*** Selected excerpt ***
Clarke has kept notorious criminals including "Unabomber" Ted Kaczynski off of death row. On Friday, her winning streak may have ended.
Judy Clarke (R), defense attorney for Boston Marathon bomber Dzhokhar Tsarnaev, walks out of the federal courthouse in Boston, Mass. on May 15, 2015. (Photo by Brian Snyder/Reuters)
Judy Clarke (R), defense attorney for Boston Marathon bomber Dzhokhar Tsarnaev, walks out of the federal courthouse in Boston, Mass. on May 15, 2015. 

Judy Clarke's perfect record suddenly has a stain.

Banking on convicted Boston Marathon bomber Dzhokhar Tsarnaev's life being spared by a federal jury seemed like a safe bet. After all, his defense attorney has managed to keep some of America's most notorious criminals off of death row. But on Friday, even Clarke couldn't protect her client from being sentenced to what she calls "legalized homicide.”

Clarke is one of America's fiercest anti-death penalty champions. Besides Tsarnaev, she has represented the likes of "Unabomber" Ted Kaczynski and "Olympic Park Bomber" Eric Rudolph. And despite their high-profile crimes and the public outrage they garnered, Clarke managed to convince the authorities in their respective cases to spare her clients' lives. Kaczynski was sentenced to life in prison without the possibility of parole and Rudolph received four consecutive life terms. Both are living out their days at a federal supermax prison in Florence, Colorado.
*** Data excerpt ***
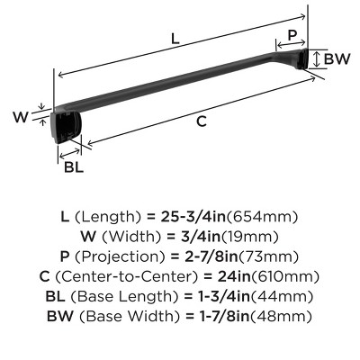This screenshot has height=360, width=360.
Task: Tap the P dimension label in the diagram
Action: [x=291, y=36]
***
*Tasks*
(1) Quote the article about defense attorney Judy Clarke between "Clarke is one" and "in Florence, Colorado.", inclusive.
(2) For the article about defense attorney Judy Clarke, state whether each statement agrees with it, answering yes or no and quoting the words that decide it: (a) Kaczynski was sentenced to life in prison without the possibility of parole; (b) Rudolph received two consecutive life terms; (c) Kaczynski and Rudolph are both held at a federal supermax prison in Florence, Colorado.
(3) Continue the article about defense attorney Judy Clarke, starting after its final sentence.

*Written responses*
(1)
Clarke is one of America's fiercest anti-death penalty champions. Besides Tsarnaev, she has represented the likes of "Unabomber" Ted Kaczynski and "Olympic Park Bomber" Eric Rudolph. And despite their high-profile crimes and the public outrage they garnered, Clarke managed to convince the authorities in their respective cases to spare her clients' lives. Kaczynski was sentenced to life in prison without the possibility of parole and Rudolph received four consecutive life terms. Both are living out their days at a federal supermax prison in Florence, Colorado.

(2)
(a) Yes: "Kaczynski was sentenced to life in prison without the possibility of parole"
(b) No: "Rudolph received four consecutive life terms"
(c) Yes: "Both are living out their days at a federal supermax prison in Florence, Colorado."

(3)
In fact, thus far, none of Clarke's clients has been executed. Not Susan Smith, who in 1994 murdered her two young sons. Not even Jared Lee Loughner, who in 2011 shot and severely injured former U.S. Rep. Gabrielle Giffords.

RELATED: Dzhokhar Tsarnaev sentenced to death for Boston Marathon bombing

But Friday's announcement that a federal jury sentenced Tsarnaev to death signaled that Clarke's winning streak may be over.

Her strategy in the Tsarnaev trial mimicked one Clarke has used successfully time and again. By "insisting that judges and juries and prosecutors see the larger picture, weighing not just the crime but the whole person," Clarke persuades the powers that be that her clients do not deserve to die at the hands of the state. As Vanity Fair contributor Mark Bowden explains, "[Clarke] seeks not forgiveness but understanding. It takes only a small spark of it to decide against sentencing someone to death." The 12 Tsarnaev jurors needed to reach a unanimous decision to hand down the death penalty. Of the 30 counts against him, 17 carried the possibility of death.

Whether Clarke's stained record eventually comes clean depends on the outcome of her all-but-certain appeal of Friday's decision -- a process that could take a decade or more to complete. But given Clarke's propensity for beating the odds, it remains squarely within the realm of possibility.